Entstehen eines abgeleiteten unions­recht­lichen Aufent­halts­rechts auch nach Aufhebung einer ehelichen Lebens­ge­mein­schaft mit einem Unionsbürger möglichEhegatte eines Unionsbürgers muss für abgeleitetes Aufent­haltsrecht nicht notwen­di­gerweise ständig beim Unionsbürger wohnen

Ein abgeleitetes unions­recht­liches Aufent­haltsrecht kann bei einem dritt­staats­angehörigen Ehegatten eines in Deutschland lebenden freizügigkeits­berechtigten Unionsbürgers auch nach Aufhebung der ehelichen Lebens­ge­mein­schaft entstehen kann. Dies entschied das Bundes­verwaltungs­gericht.

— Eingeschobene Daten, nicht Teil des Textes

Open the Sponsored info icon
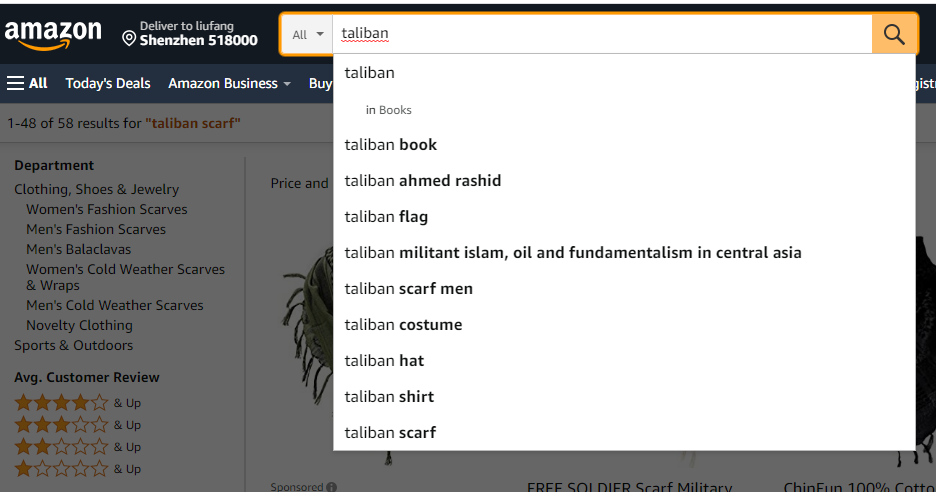Image resolution: width=936 pixels, height=492 pixels. (331, 487)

Der Kläger des zugrunde liegenden Falls, ein nigerianischer Staats­an­ge­höriger, heiratete 2008 in Griechenland eine bulgarische Staats­an­ge­hörige. Die Eheleute reisten 2012 gemeinsam zum Zwecke der Erwer­b­s­tä­tigkeit in das Bundesgebiet ein. Im Jahr 2014 trennten sie sich, und die Ehefrau des Klägers verzog allein nach Bulgarien. Seit August 2015 lebt sie - vom Kläger weiterhin getrennt - wieder in Deutschland. Im Jahr 2016 wurde die Ehe geschieden. Nach dem Wegzug der Ehefrau stellte die Auslän­der­behörde fest, dass der Kläger sein Freizü­gig­keitsrecht nach dem Gesetz über die allgemeine Freizügigkeit von Unionsbürgern (FreizügG/EU) in Verbindung mit der Richtlinie 2004/38/EG (sogenannte Unionsbürger-Richtlinie) verloren hat.

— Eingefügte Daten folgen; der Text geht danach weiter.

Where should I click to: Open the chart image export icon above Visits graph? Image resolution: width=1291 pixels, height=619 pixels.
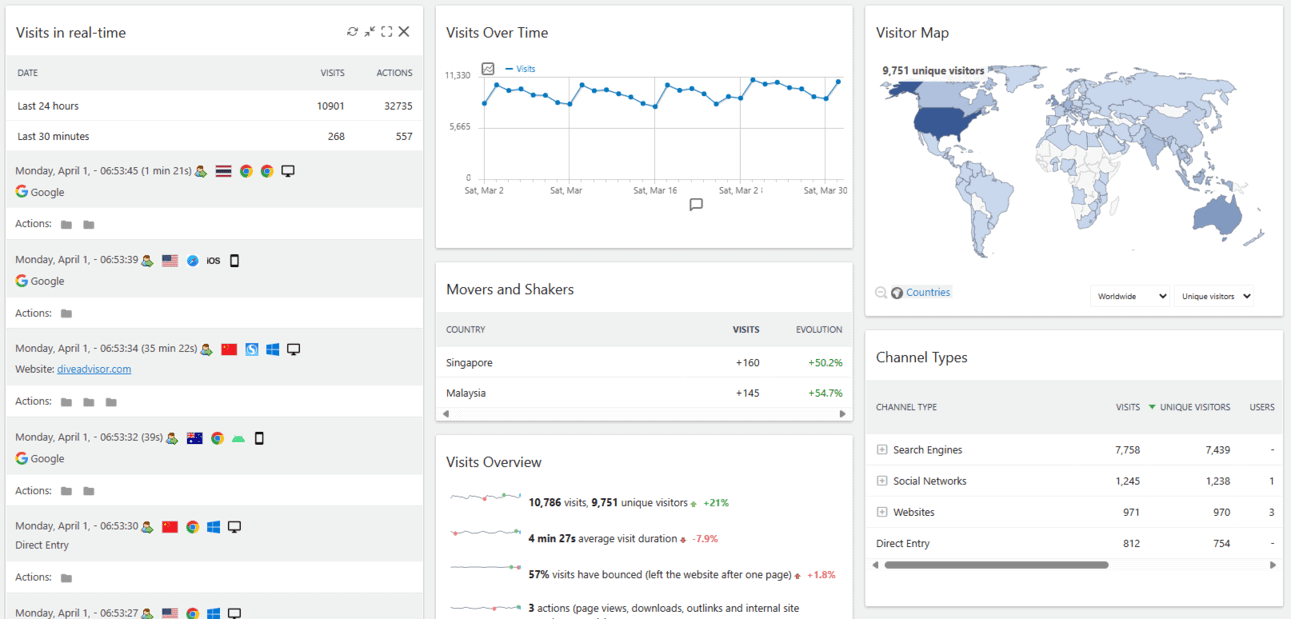point(487,66)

OVG: Aufent­haltsrecht des Klägers als Ehegatte einer Unionsbürgerin nach deren Wegzug erloschen

Die hiergegen erhobene Klage hatte in den Vorinstanzen keinen Erfolg. Das Berufungs­gericht ist davon ausgegangen, dass das Aufent­haltsrecht des Klägers als Ehegatte einer Unionsbürgerin mit deren Wegzug erloschen und mit ihrer Wiedereinreise mangels Wiederaufnahme einer ehelichen Lebens­ge­mein­schaft nicht neu entstanden ist.

Aufent­haltsrecht als dritt­staa­ten­an­ge­höriger Ehegatte entstand durch erneuten Aufenthalt der Ehefrau im Bundesgebiet neu und wurde durch Scheidung eigenständig

Auf die Revision des Klägers hob das Bundes­ver­wal­tungs­gericht die Entscheidung des Berufungs­ge­richts auf. Zwar sei in Anwendung der einschlägigen Rechtsprechung des Gerichtshofs der Europäischen Union (EuGH) das mit dem gemeinsamen Zuzug entstandene abgeleitete Aufent­haltsrecht des Klägers als dritt­staats­an­ge­höriger Ehegatte einer freizü­gig­keits­be­rech­tigten Unionsbürgerin mit dem Wegzug seiner Ehefrau erloschen. Es sei aber mit ihrer erneuten Aufent­haltsnahme im Bundesgebiet neu entstanden, wenn und soweit die Ehefrau nach ihrer Rückkehr (weiterhin) freizü­gig­keits­be­rechtigt war. Unter dieser Voraussetzung gehe es mit der Scheidung der Ehe nach § 3 Abs. 5 Nr. 1 FreizügG/EU in Verbindung mit Art. 13 Abs. 2 Buchst. a Richtlinie 2004/38/EG in ein eigenständiges Aufent­haltsrecht über.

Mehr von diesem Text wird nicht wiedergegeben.